Undocking of an extensive ciliary network induces proteostasis and cell fate switching resulting in severe primary ciliary dyskinesia

Abstract

Primary ciliary dyskinesia is a rare monogenic syndrome that is associated with chronic respiratory disease, infertility, and laterality defects. Although more than 50 genes causative of primary ciliary dyskinesia have been identified, variants in the genes encoding coiled-coil domain-containing 39 (CCDC39) and CCDC40 in particular cause severe disease that is not explained by loss of ciliary motility alone. Here, we sought to understand the consequences of these variants on cellular functions beyond impaired motility. We used human cells with pathogenic variants in CCDC39 and CCDC40, Chlamydomonas reinhardtii genetics, cryo–electron microscopy, and proteomics to define perturbations in ciliary assembly and cilia stability, as well as multiple motility-independent pathways.

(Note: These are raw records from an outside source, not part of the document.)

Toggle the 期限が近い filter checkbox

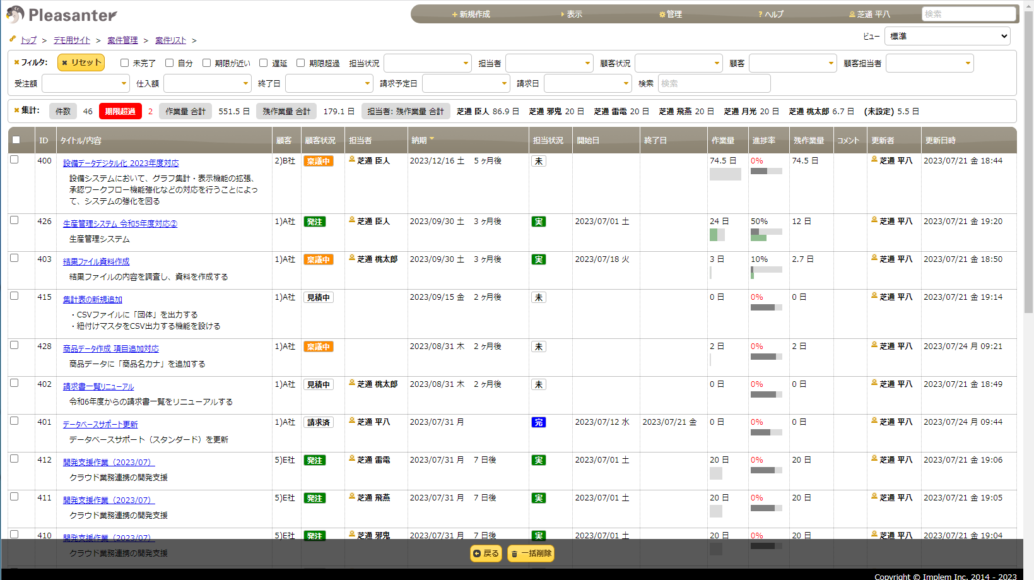[x=206, y=63]
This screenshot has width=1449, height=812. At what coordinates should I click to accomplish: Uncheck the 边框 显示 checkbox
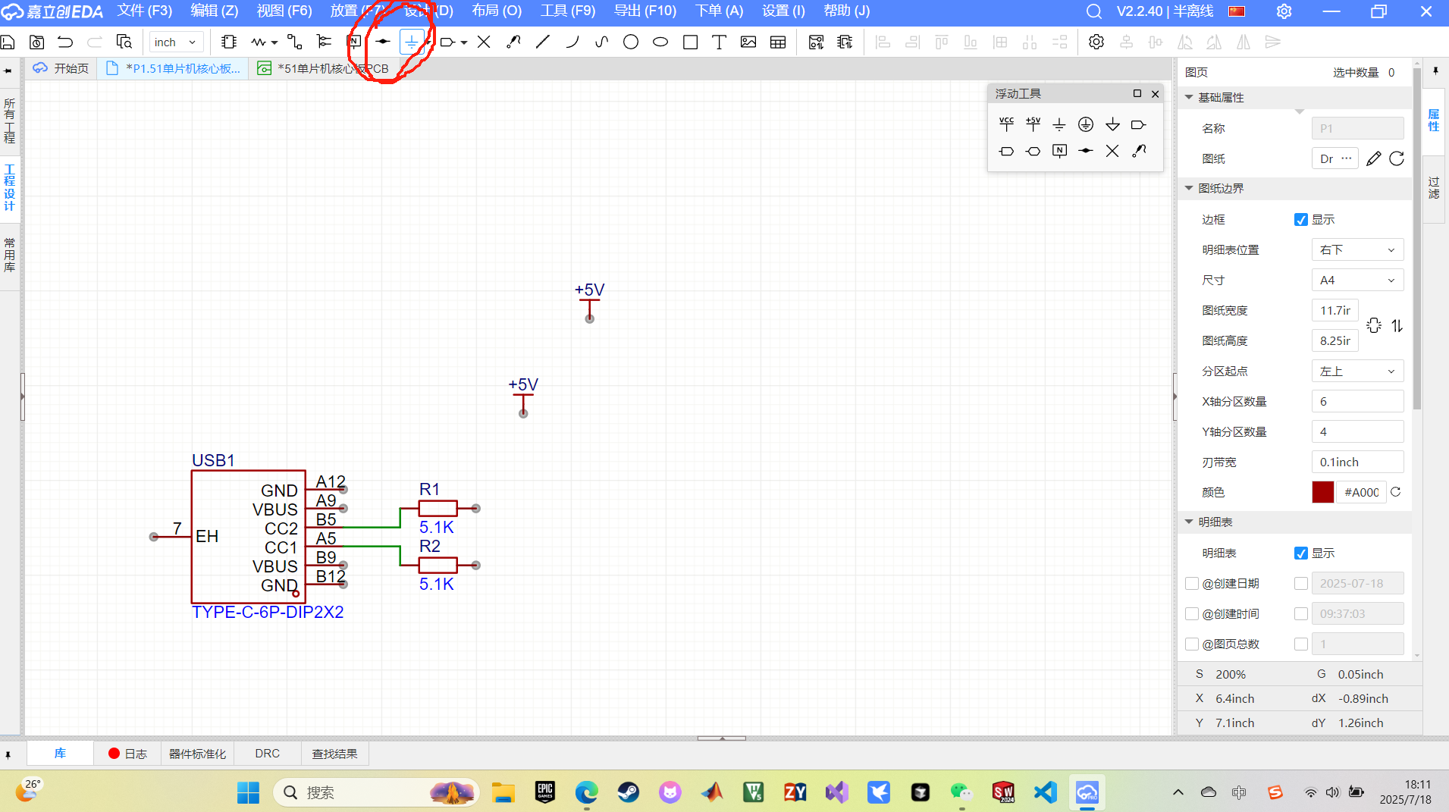1301,220
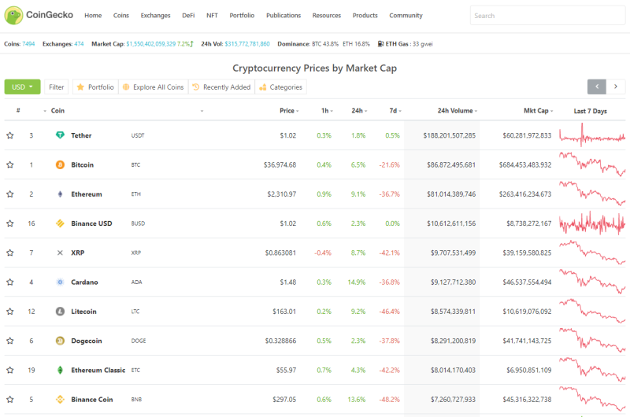Image resolution: width=630 pixels, height=417 pixels.
Task: Focus the Search input field
Action: click(547, 16)
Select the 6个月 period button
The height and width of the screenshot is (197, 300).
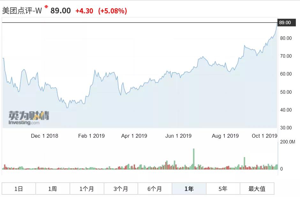coord(154,189)
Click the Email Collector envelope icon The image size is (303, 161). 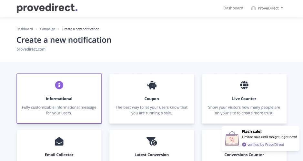(59, 142)
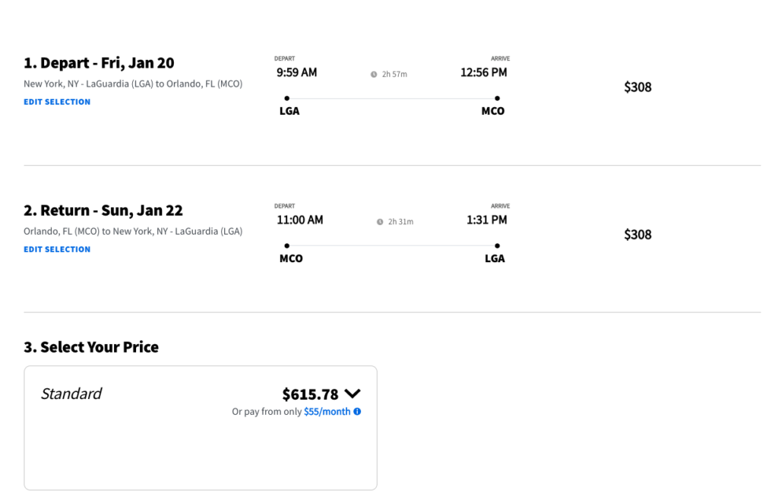Click the 9:59 AM departure time
This screenshot has height=503, width=778.
click(x=297, y=72)
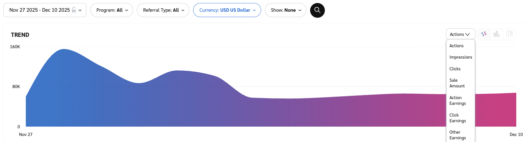Select Actions from the metric list

(x=456, y=46)
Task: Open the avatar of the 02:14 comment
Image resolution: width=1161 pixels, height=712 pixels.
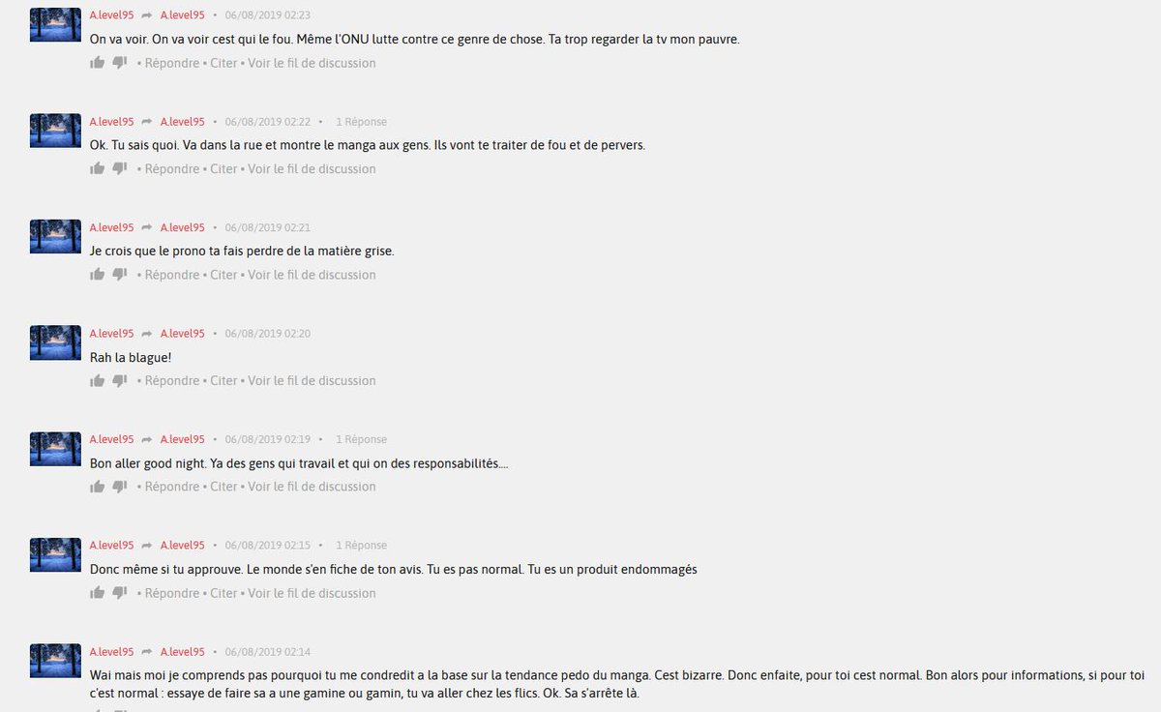Action: click(x=55, y=660)
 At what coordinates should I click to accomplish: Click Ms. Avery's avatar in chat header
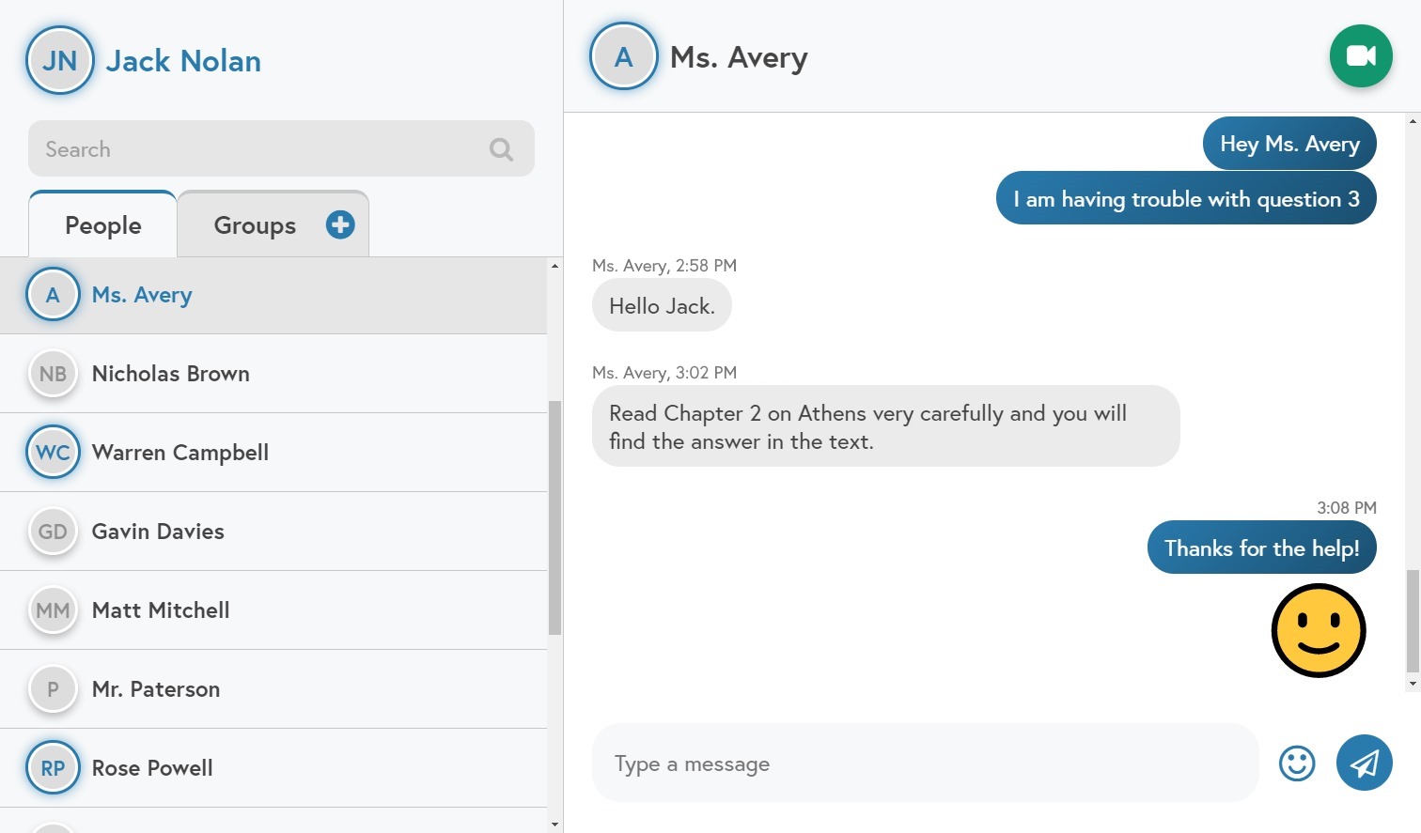coord(623,56)
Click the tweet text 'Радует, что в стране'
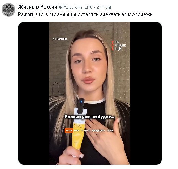 click(x=47, y=15)
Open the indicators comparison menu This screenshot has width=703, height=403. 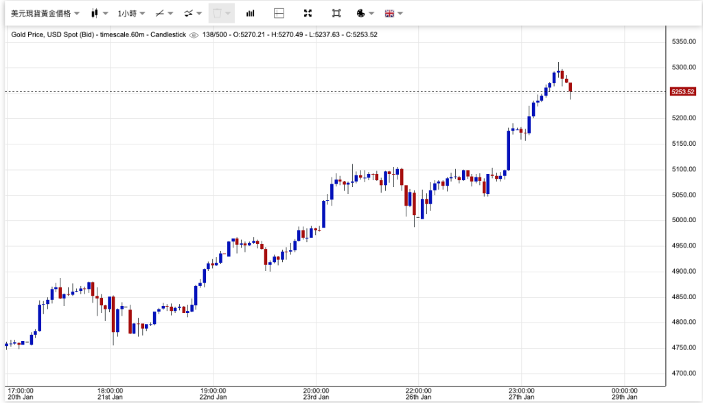pyautogui.click(x=193, y=13)
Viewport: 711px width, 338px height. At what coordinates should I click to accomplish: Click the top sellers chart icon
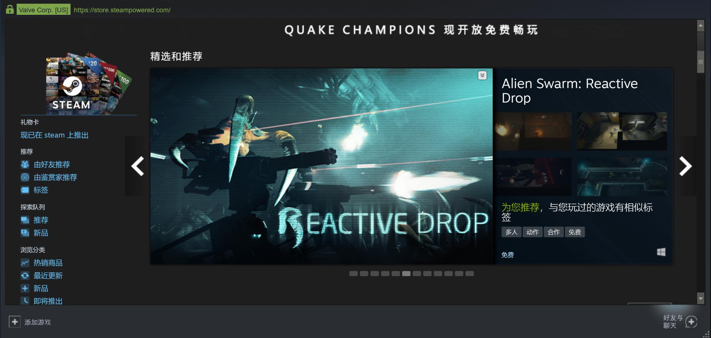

Analysis of proteomics of cilia from patient cells identified that the absence of the axonemal CCDC39/CCDC40 heterodimer resulted in the loss of a network of more than 90 ciliary structural proteins, including 14 that were defined as ciliary address recognition proteins, which provide docking for the missing structures. The absence of the network impaired microtubule architecture, activated cell quality control pathways, switched multiciliated cell fate to mucus-producing cells and resulted in a defective periciliary barrier. In CCDC39 variant cells, these phenotypes were reversed through expression of a normal CCDC39 transgene. These findings indicate that the CCDC39/CCDC40 heterodimer functions as a scaffold to support the assembly of an extensive network of ciliary proteins, whose loss results in both motility-dependent and motility-independent phenotypes that may explain the severity of disease. Gene therapy might be a potential treatment option to be explored in future studies.